▸ ARTICLE
Analysis: Despite official announcement, few details available about Oracle 11g
IDG News Service -
While last week featured the official unveiling of Oracle Corp.'s 11g database and a look at the system's new features, information about pricing and availability was pretty thin. All the vendor would confirm is that the Linux version of 11g will ship this quarter, probably in August.
"It's our intention to do a pricing announcement closer to the release date," said Chuck Rozwat, executive vice president of server technologies at Oracle. "It's just a matter of weeks before we make that announcement."
He was speaking during a question-and-answer session following a more than two-hour 11g launch event in New York.
Oracle wouldn't comment on when 11g would be available for other operating systems, including Microsoft Corp.'s Windows.

▸ SET EXERCISE 1
According to the Oracle 11g article, which version of 11g will ship this quarter, and when?
▸ SET EXERCISE 2
Reproduce the stretch of the Oracle 11g article from "Analysis: Despite official" through "Microsoft Corp.'s Windows.".
▸ SET EXERCISE 3
Based on the Oracle 11g article, why had Oracle not yet given pricing details for 11g?
The material after the Oracle 11g article is not needed for these tasks.

▸ STORED DATA
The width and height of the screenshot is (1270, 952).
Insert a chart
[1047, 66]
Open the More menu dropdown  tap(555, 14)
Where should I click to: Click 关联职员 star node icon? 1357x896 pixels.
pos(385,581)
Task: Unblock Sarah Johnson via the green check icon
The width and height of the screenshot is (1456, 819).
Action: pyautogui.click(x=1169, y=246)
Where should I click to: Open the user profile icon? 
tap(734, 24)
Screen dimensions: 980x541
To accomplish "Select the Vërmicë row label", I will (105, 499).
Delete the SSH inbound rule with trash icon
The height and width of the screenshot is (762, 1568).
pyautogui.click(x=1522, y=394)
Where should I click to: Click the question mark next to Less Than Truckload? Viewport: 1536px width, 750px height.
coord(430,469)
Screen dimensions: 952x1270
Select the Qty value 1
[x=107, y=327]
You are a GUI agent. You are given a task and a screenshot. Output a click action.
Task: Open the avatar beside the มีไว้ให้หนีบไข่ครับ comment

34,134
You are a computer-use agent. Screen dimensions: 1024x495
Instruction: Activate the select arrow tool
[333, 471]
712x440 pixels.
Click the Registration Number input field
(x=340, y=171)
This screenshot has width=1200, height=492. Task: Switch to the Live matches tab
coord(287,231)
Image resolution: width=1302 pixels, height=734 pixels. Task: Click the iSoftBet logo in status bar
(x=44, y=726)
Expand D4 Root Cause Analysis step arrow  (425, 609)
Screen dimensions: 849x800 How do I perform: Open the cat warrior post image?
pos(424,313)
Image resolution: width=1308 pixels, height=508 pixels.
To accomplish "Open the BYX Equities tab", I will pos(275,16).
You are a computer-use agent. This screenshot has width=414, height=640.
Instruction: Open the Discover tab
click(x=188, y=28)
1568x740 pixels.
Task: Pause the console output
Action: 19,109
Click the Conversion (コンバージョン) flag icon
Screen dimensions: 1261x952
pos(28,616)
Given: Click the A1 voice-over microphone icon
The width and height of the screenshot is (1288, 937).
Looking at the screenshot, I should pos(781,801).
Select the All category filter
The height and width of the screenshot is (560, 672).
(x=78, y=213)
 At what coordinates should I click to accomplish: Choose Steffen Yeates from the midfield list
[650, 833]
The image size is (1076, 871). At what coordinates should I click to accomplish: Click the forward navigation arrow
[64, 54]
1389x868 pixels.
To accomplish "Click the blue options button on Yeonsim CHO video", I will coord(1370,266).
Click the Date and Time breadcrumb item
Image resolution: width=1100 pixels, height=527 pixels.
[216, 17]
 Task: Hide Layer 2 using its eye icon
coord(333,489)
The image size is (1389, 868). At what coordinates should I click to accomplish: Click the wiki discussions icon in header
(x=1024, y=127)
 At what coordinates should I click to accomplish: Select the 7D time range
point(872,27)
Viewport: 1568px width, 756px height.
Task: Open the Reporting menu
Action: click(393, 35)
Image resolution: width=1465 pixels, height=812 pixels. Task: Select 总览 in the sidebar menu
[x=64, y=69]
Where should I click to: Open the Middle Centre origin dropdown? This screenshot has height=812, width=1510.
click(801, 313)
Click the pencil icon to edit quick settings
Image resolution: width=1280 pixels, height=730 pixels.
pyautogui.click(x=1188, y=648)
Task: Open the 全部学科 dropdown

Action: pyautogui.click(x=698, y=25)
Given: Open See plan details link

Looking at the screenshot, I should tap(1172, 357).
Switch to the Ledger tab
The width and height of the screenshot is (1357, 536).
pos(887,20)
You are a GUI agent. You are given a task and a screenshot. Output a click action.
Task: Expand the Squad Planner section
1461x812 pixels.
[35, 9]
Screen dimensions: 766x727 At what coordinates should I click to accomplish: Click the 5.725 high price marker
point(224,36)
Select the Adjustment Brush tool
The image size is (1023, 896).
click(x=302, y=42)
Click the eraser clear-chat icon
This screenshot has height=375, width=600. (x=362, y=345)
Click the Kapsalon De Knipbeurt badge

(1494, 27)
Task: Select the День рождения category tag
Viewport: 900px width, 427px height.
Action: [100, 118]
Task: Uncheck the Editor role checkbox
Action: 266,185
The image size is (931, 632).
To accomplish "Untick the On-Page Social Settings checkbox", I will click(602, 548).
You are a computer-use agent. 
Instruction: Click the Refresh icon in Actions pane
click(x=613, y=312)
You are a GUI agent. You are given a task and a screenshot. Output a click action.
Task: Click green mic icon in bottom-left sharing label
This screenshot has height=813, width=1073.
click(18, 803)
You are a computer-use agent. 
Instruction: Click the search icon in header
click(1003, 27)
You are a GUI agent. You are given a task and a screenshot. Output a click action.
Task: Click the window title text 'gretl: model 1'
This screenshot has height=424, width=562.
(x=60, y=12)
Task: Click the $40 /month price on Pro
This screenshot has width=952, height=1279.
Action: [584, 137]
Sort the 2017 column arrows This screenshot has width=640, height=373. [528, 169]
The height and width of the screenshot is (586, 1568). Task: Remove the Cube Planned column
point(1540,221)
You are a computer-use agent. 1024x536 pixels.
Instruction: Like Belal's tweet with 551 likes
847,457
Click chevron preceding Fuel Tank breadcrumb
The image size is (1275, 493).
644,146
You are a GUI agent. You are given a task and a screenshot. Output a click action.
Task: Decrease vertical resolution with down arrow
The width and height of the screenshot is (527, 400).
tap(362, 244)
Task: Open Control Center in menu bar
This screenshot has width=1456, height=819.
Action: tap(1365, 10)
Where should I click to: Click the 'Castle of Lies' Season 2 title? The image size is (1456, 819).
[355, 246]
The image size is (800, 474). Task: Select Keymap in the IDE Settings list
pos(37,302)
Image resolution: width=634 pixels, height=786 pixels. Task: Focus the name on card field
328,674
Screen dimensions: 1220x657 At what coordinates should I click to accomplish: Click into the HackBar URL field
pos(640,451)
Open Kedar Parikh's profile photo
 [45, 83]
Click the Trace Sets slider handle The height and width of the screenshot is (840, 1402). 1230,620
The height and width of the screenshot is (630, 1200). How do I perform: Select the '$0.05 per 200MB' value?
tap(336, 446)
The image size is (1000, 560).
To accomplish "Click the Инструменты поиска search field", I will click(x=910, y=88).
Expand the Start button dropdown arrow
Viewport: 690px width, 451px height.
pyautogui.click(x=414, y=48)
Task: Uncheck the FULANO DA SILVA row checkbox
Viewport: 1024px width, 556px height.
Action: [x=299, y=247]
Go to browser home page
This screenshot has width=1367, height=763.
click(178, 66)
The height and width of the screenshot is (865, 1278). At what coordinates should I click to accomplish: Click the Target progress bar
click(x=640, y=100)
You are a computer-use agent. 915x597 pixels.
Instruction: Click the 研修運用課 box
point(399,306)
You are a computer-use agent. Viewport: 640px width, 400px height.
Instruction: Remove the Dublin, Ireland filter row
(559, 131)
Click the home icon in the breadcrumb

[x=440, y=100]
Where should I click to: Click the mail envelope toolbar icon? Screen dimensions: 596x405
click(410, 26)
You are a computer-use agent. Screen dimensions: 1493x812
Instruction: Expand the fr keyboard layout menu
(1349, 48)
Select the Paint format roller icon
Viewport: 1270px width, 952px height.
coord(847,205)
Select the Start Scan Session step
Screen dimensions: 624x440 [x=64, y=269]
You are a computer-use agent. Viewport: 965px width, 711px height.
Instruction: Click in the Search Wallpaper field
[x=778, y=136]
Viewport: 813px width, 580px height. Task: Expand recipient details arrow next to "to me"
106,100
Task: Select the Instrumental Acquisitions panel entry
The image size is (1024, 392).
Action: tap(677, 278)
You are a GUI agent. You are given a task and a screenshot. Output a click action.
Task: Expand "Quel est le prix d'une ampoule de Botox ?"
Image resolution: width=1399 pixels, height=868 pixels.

▸ ANSWER 1
The Linux version will ship this quarter, probably in August.

▸ ANSWER 2
Analysis: Despite official announcement, few details available about Oracle 11g
IDG News Service -
While last week featured the official unveiling of Oracle Corp.'s 11g database and a look at the system's new features, information about pricing and availability was pretty thin. All the vendor would confirm is that the Linux version of 11g will ship this quarter, probably in August.
"It's our intention to do a pricing announcement closer to the release date," said Chuck Rozwat, executive vice president of server technologies at Oracle. "It's just a matter of weeks before we make that announcement."
He was speaking during a question-and-answer session following a more than two-hour 11g launch event in New York.
Oracle wouldn't comment on when 11g would be available for other operating systems, including Microsoft Corp.'s Windows.

▸ ANSWER 3
Chuck Rozwat said Oracle intended to make a pricing announcement closer to the release date. He added that the announcement was only a matter of weeks away.